To bolster security, Wright said adopters need to make sure data traffic between the controller and the devices managed on a network takes place in a segment of the network not immediately accessible to an end user. The control plane traffic should remain on an administrative portion of the network, rather than traversing the same network that is providing bandwidth for applications.
“We need to be really clear on what the security threats are to this new model and just engineer around those,” Wright said.
Another SDN hurdle is a lack of management tools, which the program review identified as an important gap. “Vendors are focusing on building the product set, but the people who manage networks need not just the product set but a set of tools to be able to manage that,” Monga said.
SDN equivalents of such common diagnostic tools as traceroute have yet to emerge, Monga said, noting that some academic work and startup activity has taken place in the SDN tool space. But, for the most part, the tools network managers need either don’t exist or aren’t sufficiently mature to help run an operational SDN, he said.
Monga said the SDN program review participants discussed building a prototype to explore the architecture’s shortcomings in greater detail. The network, if it were to be built, would operate along the lines of ARPAnet, the predecessor to the Internet, to help government and university network managers gain experience with SDN and to flag security and management issues, Monga said.
Deployment strategies
A test network could also shed light on how to go about deploying SDN, a matter of some debate at the moment. “That is a question we ask everyday,” University of Houston’s Gurkan said.
The deployment method would depend on the type of organization planning to adopt the architecture. An organization with a rigid networking structure and well-defined layers of racks and switches in a single data center may be in a position to pursue an all-at-once SDN deployment, Gurkan said.
An SDN transition isn’t nearly as simple for an enterprise-style network such as a campus environment, Gurkan added. A campus network involves multiple departments, each with its own IT managers and bandwidth needs. One department may need to transmit petabytes of data over high-speed links, but it would prove costly to design an entire network to support such volume.
Another deployment consideration: single vendor versus multi-vendor solutions. Today, many SDN deployments are vertically oriented, single-vendor affairs. Haugh said this situation is due to the limited number of SDN applications available.
“If you choose an OpenFlow solution from vendors like NEC, HP, Cisco and others, they offer the applications, controller and network layer switches,” Haugh said. “The other issue is that most have slightly modified OpenFlow, so they would need other vendors to work with them.” OpenFlow conformance testing will help improve interoperability and limit vendor-only features, Haugh added.
The multi-vendor OpenDaylight Project, a Linux Foundation project that aims to boost adoption of SDN, is also stepping into the SDN arena with an open platform for network programmability. The project last month announced its first open source software release, an offering dubbed Hydrogen, which includes an SDN controller and OpenFlow plugin.
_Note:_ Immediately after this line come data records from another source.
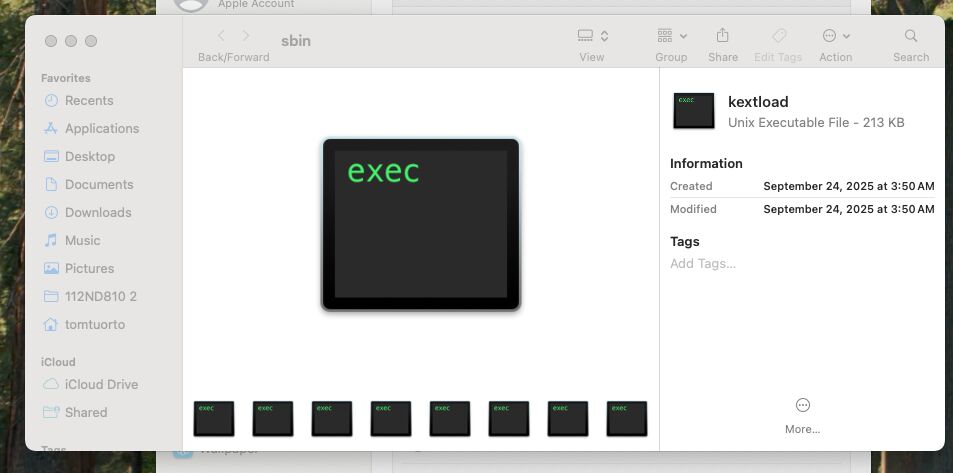
Task: Click the Share toolbar icon
Action: [722, 36]
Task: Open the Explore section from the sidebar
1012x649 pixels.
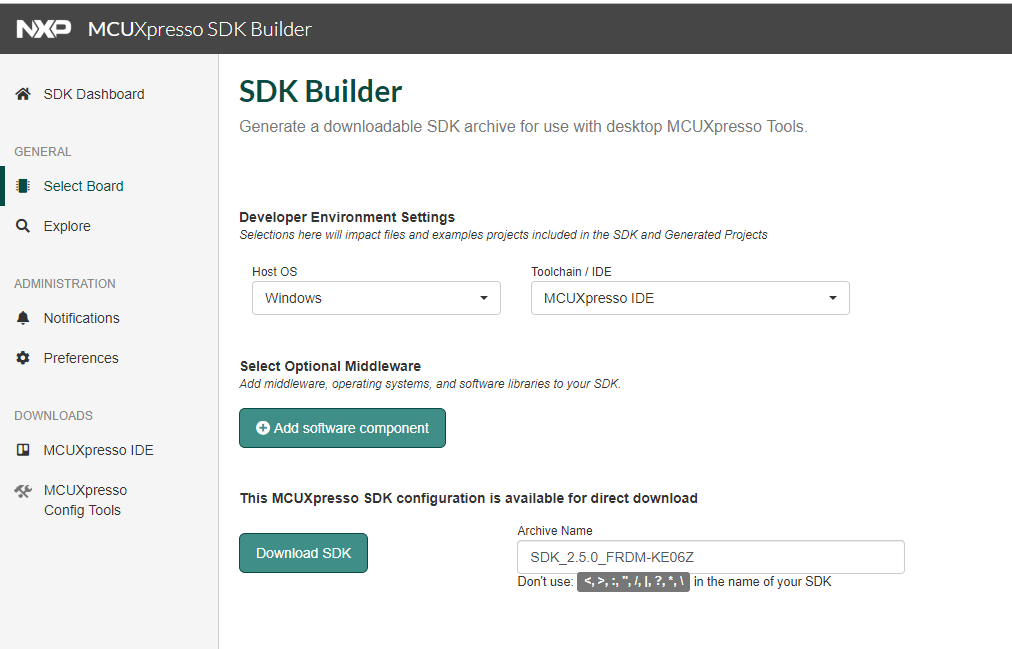Action: 67,225
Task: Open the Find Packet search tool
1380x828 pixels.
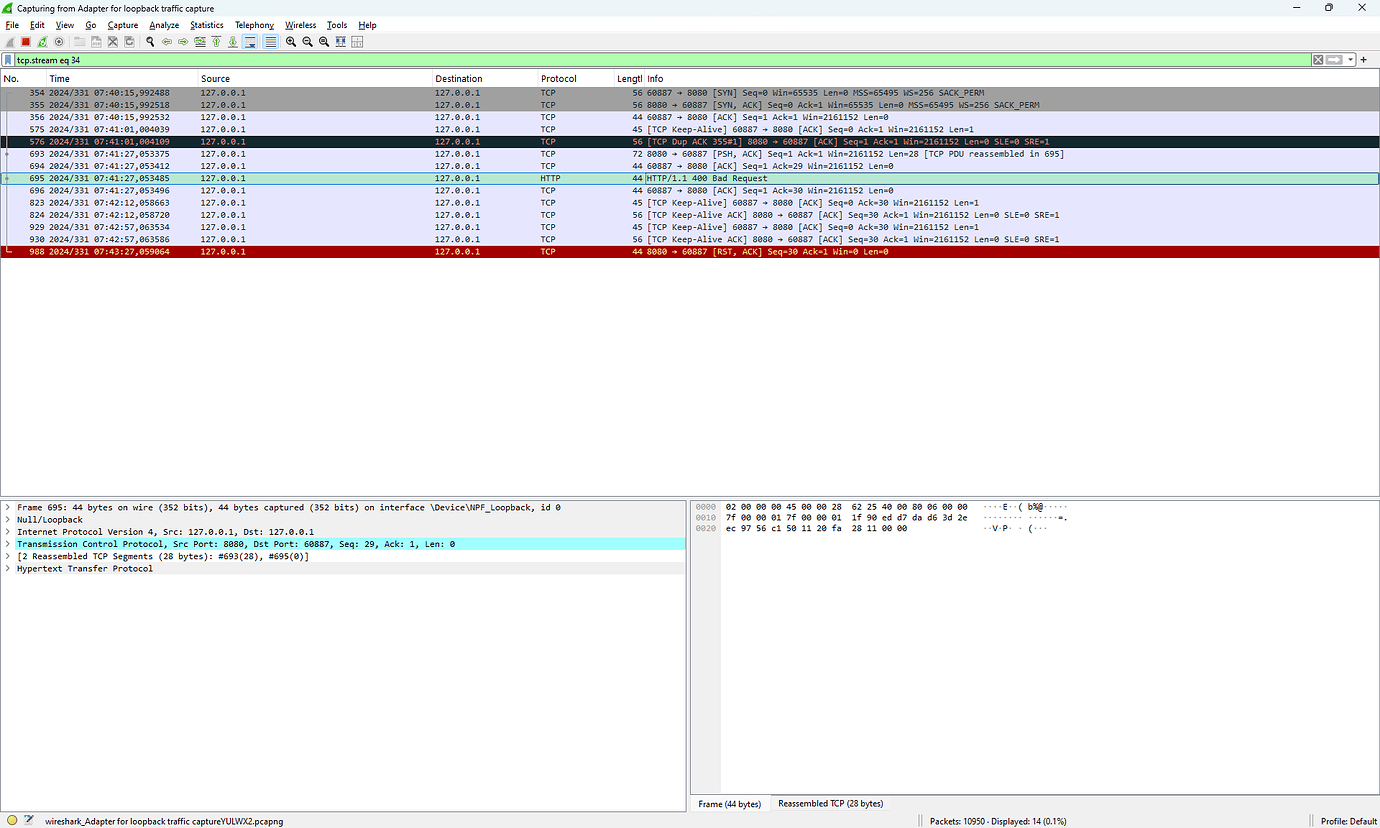Action: 150,41
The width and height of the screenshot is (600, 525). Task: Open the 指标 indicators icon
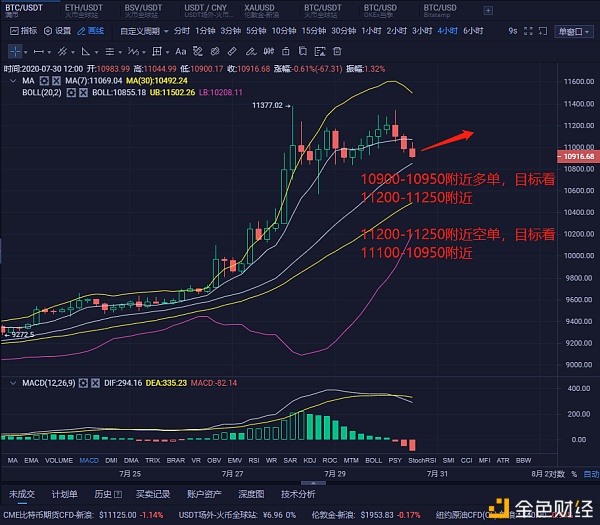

SDN has yet to fully mature, which means agencies can expect further technology approaches and product offerings to emerge, say networking researchers. And while the technology may yet become the standard for virtual networking, the way there is far from settled. “I would say that this area is still innovating in leaps and bounds,” Monga said. “It is very exciting, but it makes it harder to give an accurate prediction on how this market is going to evolve and how this is going to play out.”